*PROBLEM*
Reproduce the rows from the start through the line containing "pos(321,105)", inclusive, changing "Tickets" to "Invoices" and keeping everything else the same. Leave the pictures out.
#####
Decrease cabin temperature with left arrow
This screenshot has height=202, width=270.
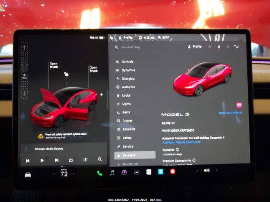[x=54, y=174]
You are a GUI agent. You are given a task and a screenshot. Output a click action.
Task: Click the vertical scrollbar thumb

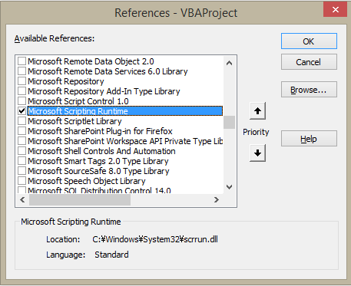pyautogui.click(x=229, y=123)
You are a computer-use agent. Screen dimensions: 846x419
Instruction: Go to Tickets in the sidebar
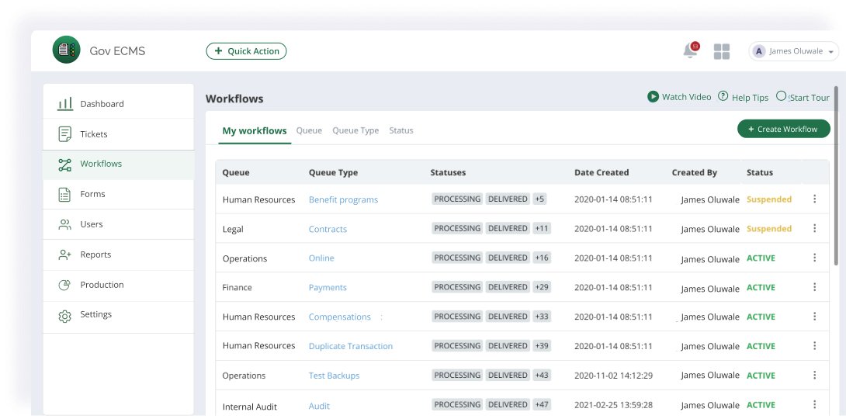pyautogui.click(x=94, y=134)
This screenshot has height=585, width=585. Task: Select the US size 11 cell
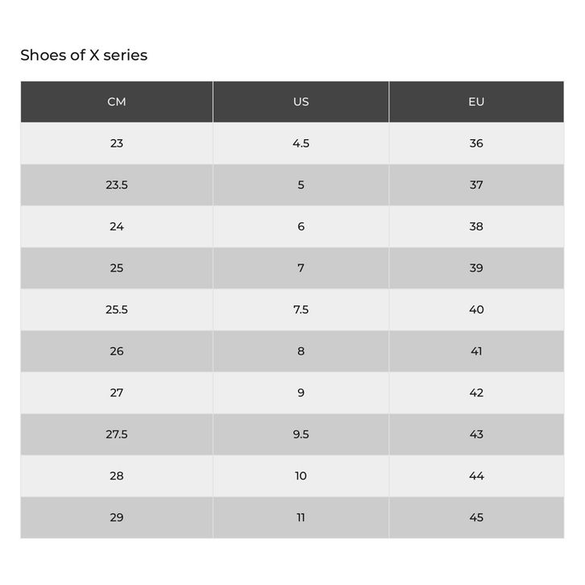point(301,517)
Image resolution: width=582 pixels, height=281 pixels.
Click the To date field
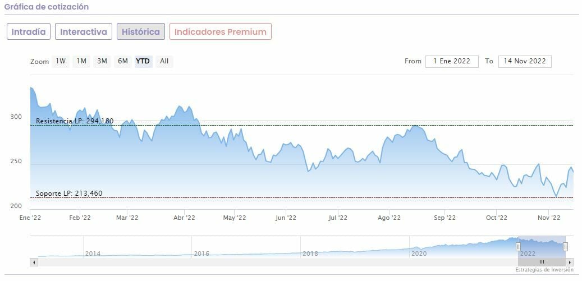coord(524,61)
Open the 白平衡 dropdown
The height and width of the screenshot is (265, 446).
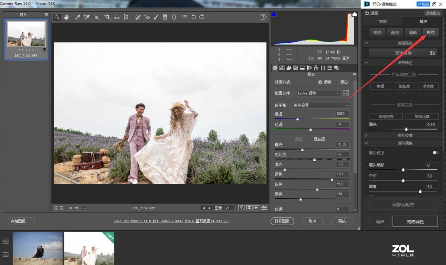pos(321,105)
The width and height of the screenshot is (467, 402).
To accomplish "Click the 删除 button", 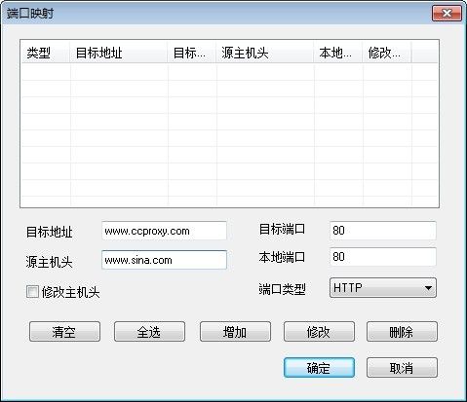I will tap(402, 332).
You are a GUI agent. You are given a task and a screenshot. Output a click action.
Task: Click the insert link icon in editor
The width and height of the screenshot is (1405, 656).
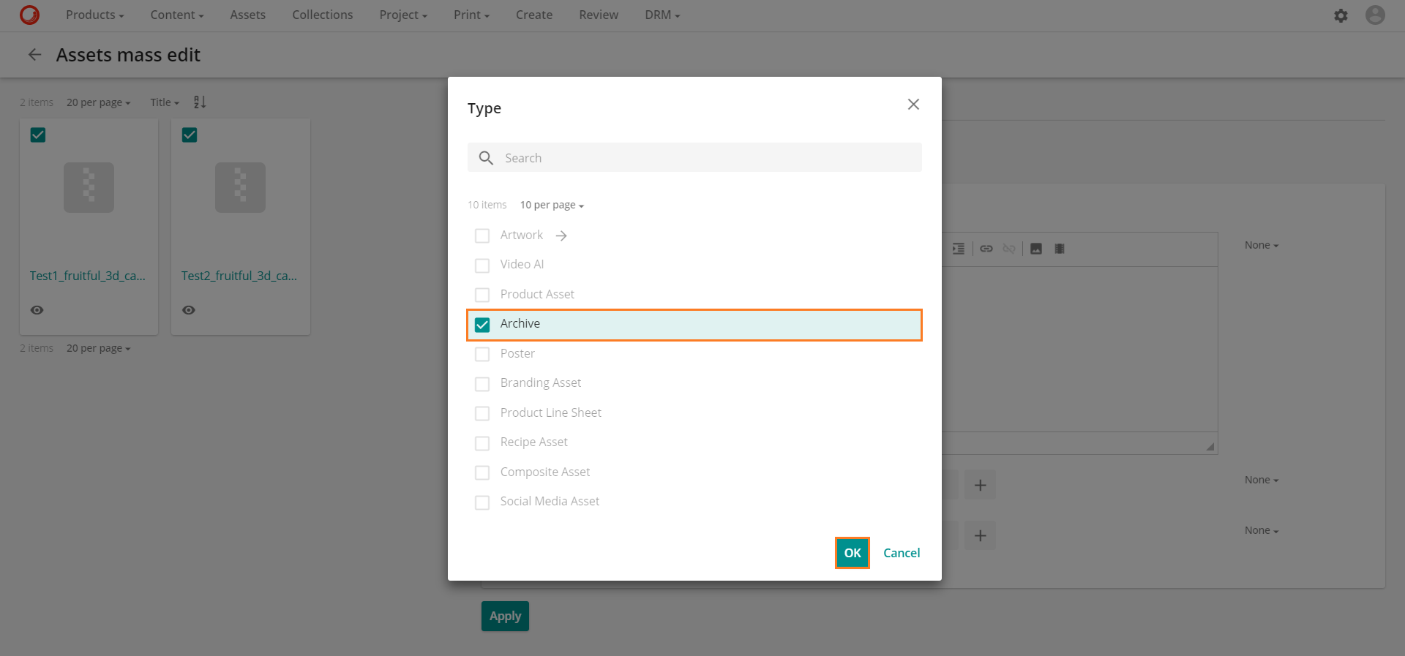point(986,249)
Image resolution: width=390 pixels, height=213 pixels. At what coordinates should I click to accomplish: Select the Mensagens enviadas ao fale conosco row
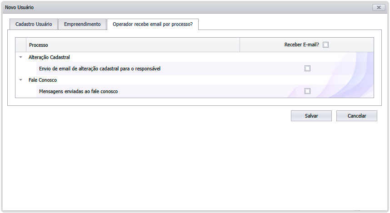click(79, 91)
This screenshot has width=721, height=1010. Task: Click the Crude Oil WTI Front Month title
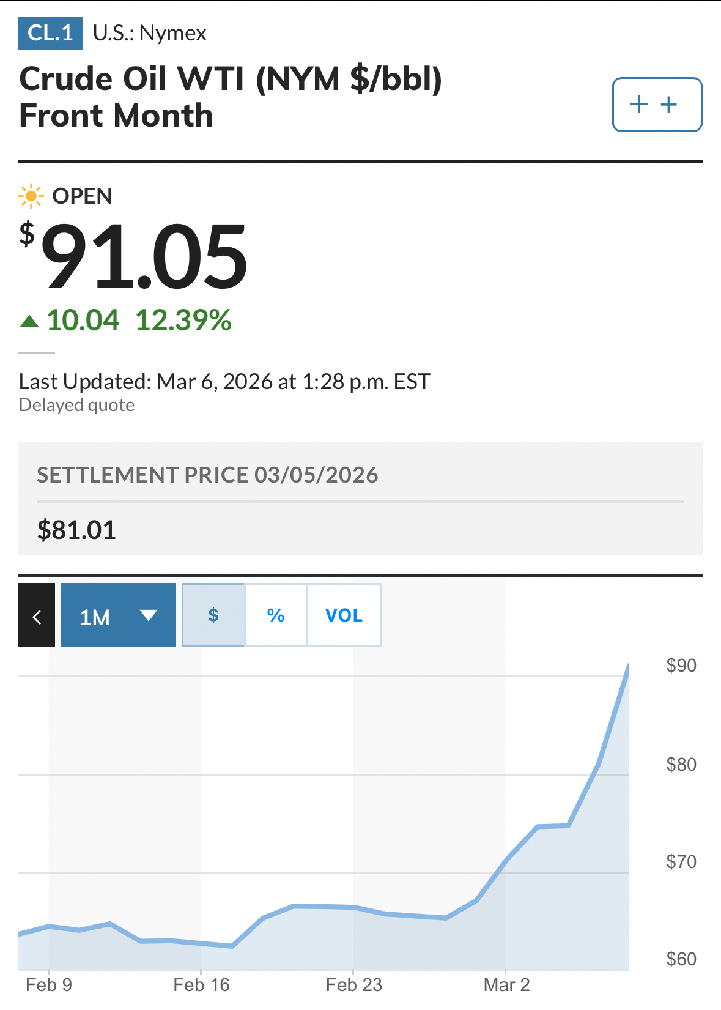pyautogui.click(x=230, y=97)
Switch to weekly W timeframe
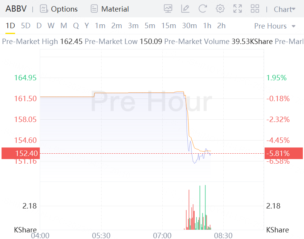Screen dimensions: 304x239 coord(51,26)
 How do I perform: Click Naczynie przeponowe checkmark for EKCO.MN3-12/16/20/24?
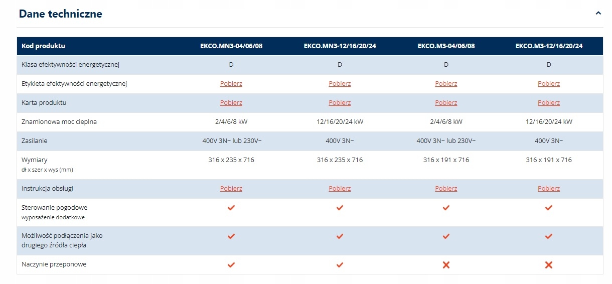(x=340, y=264)
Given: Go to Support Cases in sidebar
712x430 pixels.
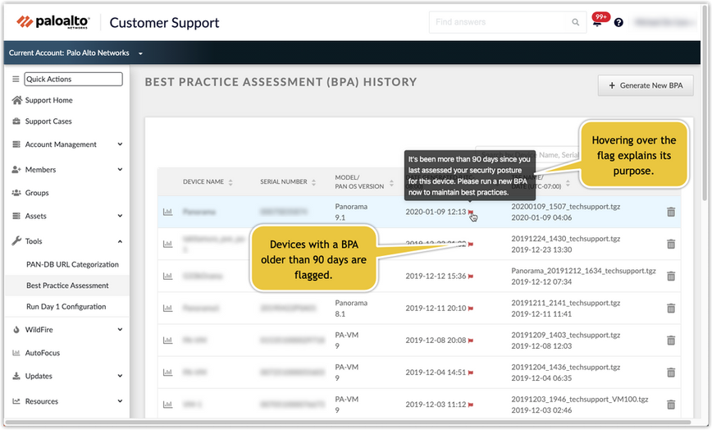Looking at the screenshot, I should coord(48,121).
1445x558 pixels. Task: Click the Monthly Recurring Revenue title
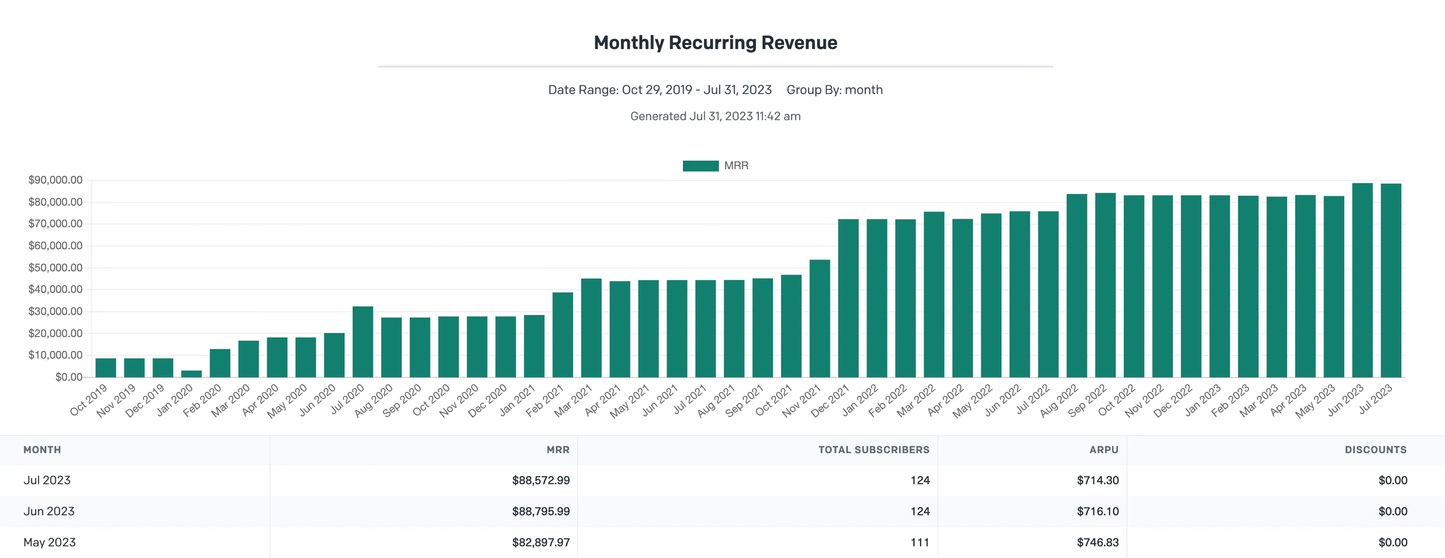coord(715,43)
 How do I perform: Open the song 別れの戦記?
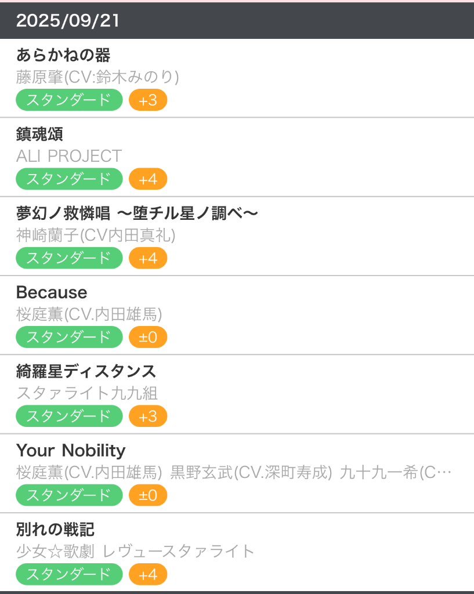(55, 529)
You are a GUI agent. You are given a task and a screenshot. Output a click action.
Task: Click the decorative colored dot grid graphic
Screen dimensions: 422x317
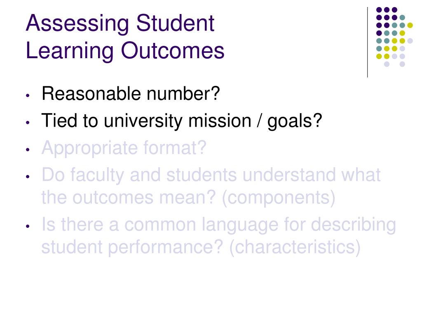394,37
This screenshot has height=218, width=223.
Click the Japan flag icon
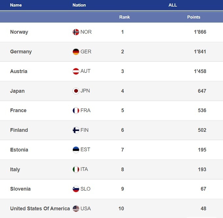pyautogui.click(x=76, y=91)
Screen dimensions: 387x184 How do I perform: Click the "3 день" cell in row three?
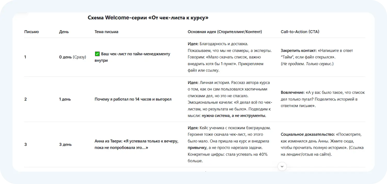[65, 144]
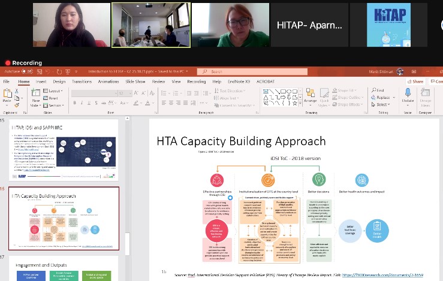Open the Section dropdown
The width and height of the screenshot is (443, 281).
click(55, 105)
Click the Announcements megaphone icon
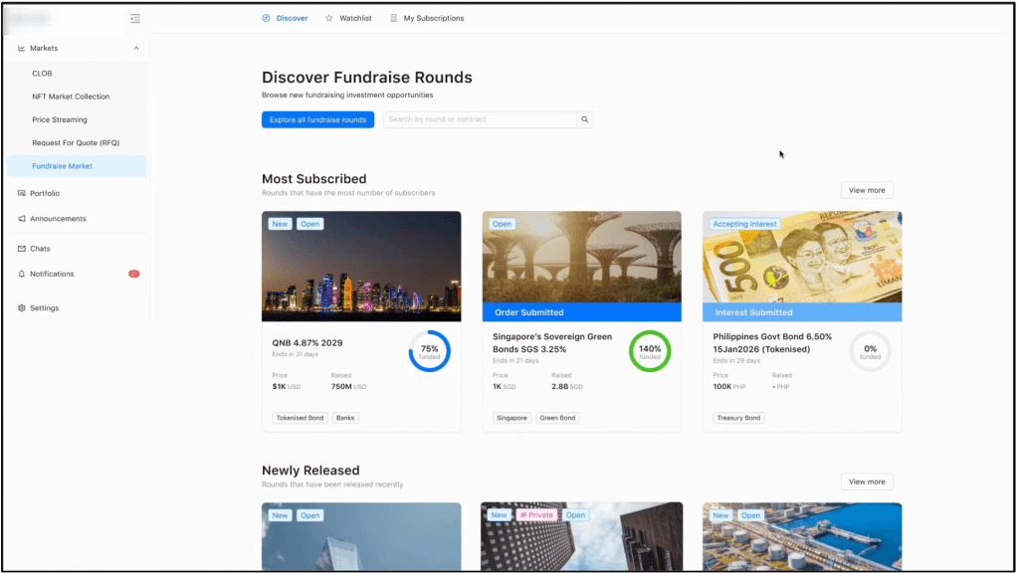This screenshot has height=574, width=1018. (x=22, y=219)
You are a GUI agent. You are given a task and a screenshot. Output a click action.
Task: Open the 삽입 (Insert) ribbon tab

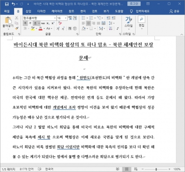click(x=28, y=11)

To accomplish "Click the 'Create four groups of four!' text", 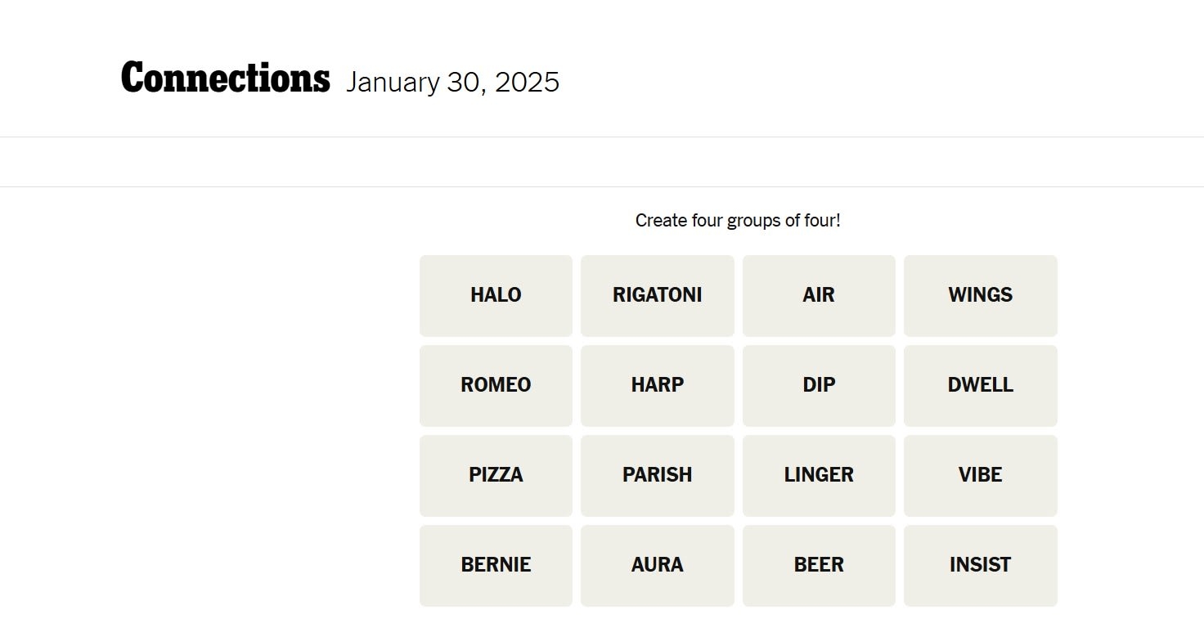I will pyautogui.click(x=738, y=221).
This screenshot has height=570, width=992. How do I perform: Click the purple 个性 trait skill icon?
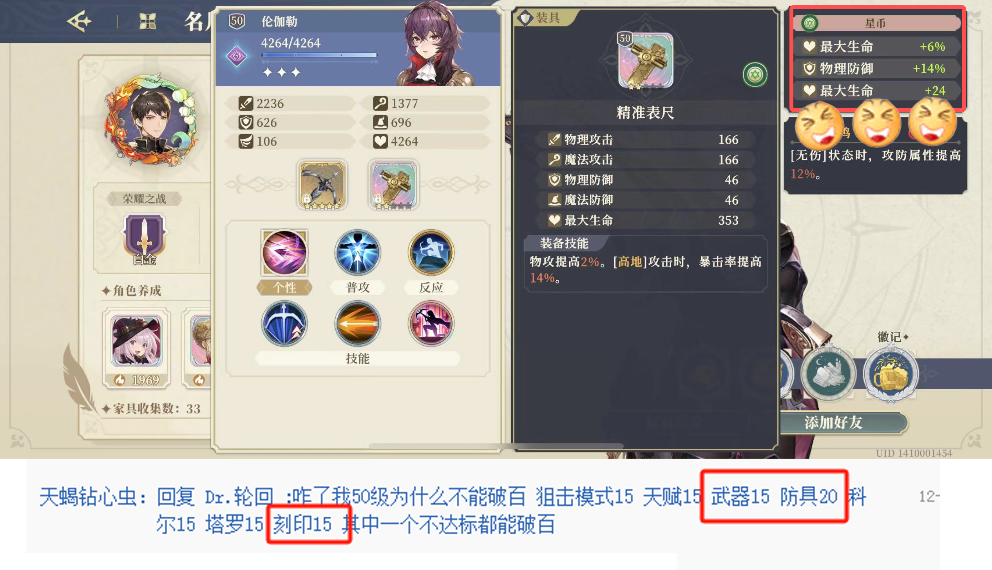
#####
*RESPONSE BELOW*
Decrease cabin temperature with left arrow
This screenshot has height=202, width=270.
[x=54, y=174]
You are a GUI agent. You are given a task and a screenshot. Output a click action.
Task: Click the vertical scrollbar thumb

pyautogui.click(x=229, y=123)
You are a computer-use agent. Screen dimensions: 846x419
Instruction: Go to Invoices in the sidebar
pyautogui.click(x=94, y=134)
This screenshot has height=585, width=585. Task: Select the US size 11 cell
point(301,517)
Image resolution: width=582 pixels, height=281 pixels.
Click the To date field
coord(524,61)
Open the 白平衡 dropdown
The height and width of the screenshot is (265, 446).
pos(321,105)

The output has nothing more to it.